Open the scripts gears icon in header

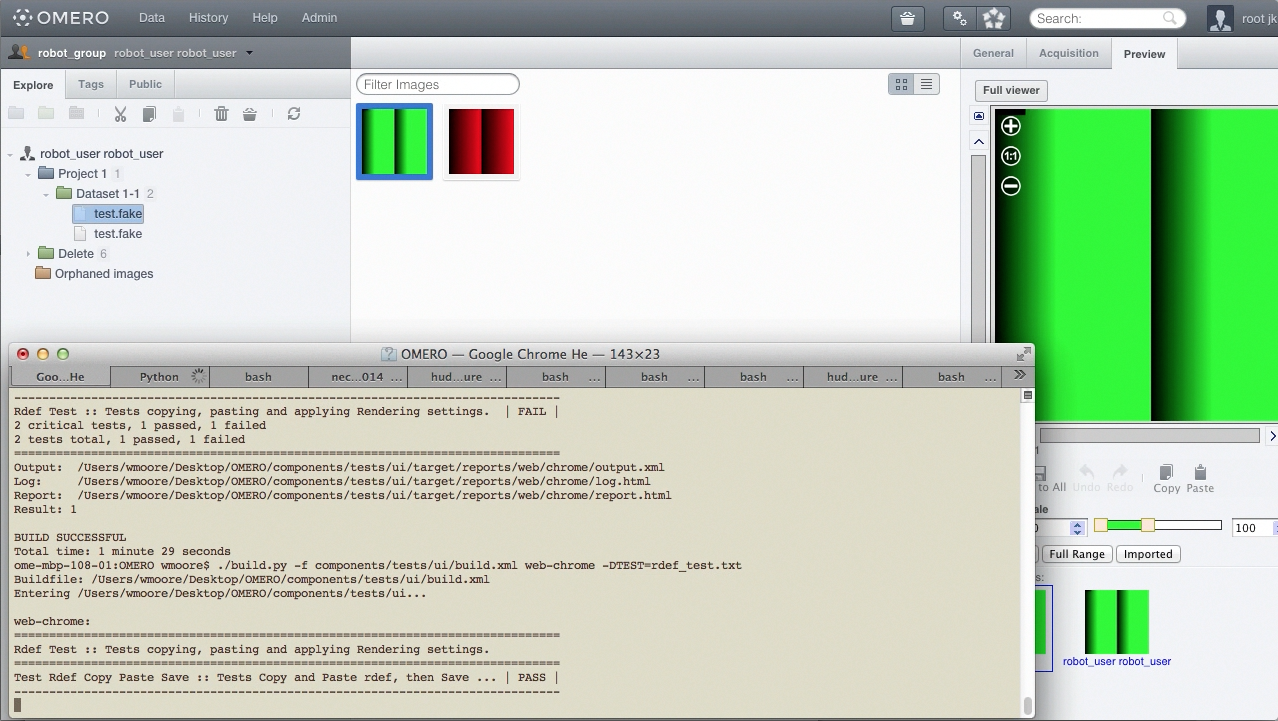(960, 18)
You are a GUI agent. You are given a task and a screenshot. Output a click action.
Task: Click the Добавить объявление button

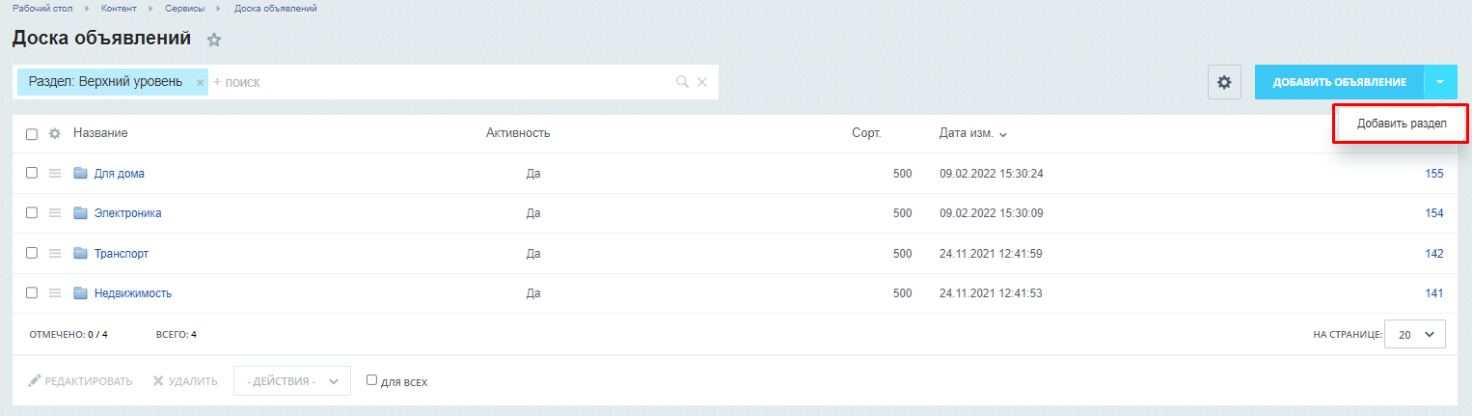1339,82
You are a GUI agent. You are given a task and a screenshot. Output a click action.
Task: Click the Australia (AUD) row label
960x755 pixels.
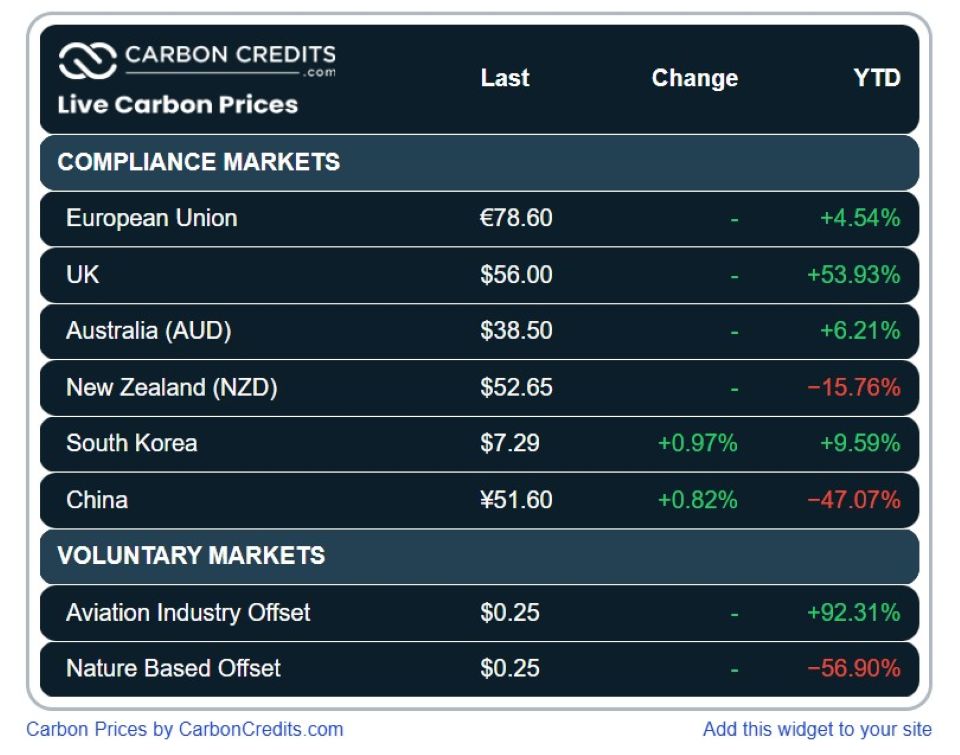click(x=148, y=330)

--

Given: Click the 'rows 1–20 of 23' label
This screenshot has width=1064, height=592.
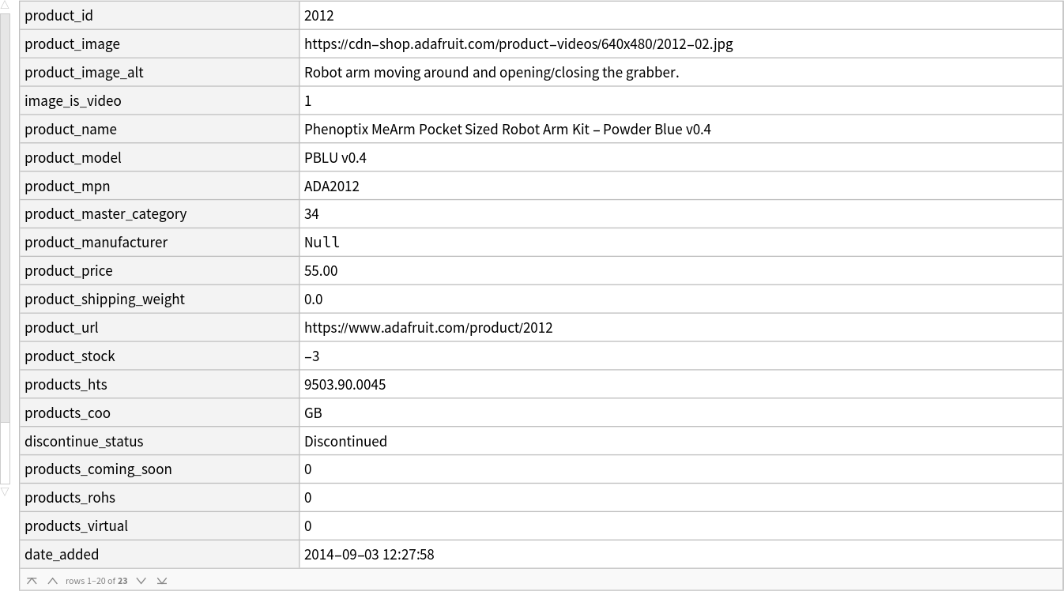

**Task:** From the data above, copy each line that has the string "label".

**Written response:**
Task: Click the Australia (AUD) row label
Given: Click the 'rows 1–20 of 23' label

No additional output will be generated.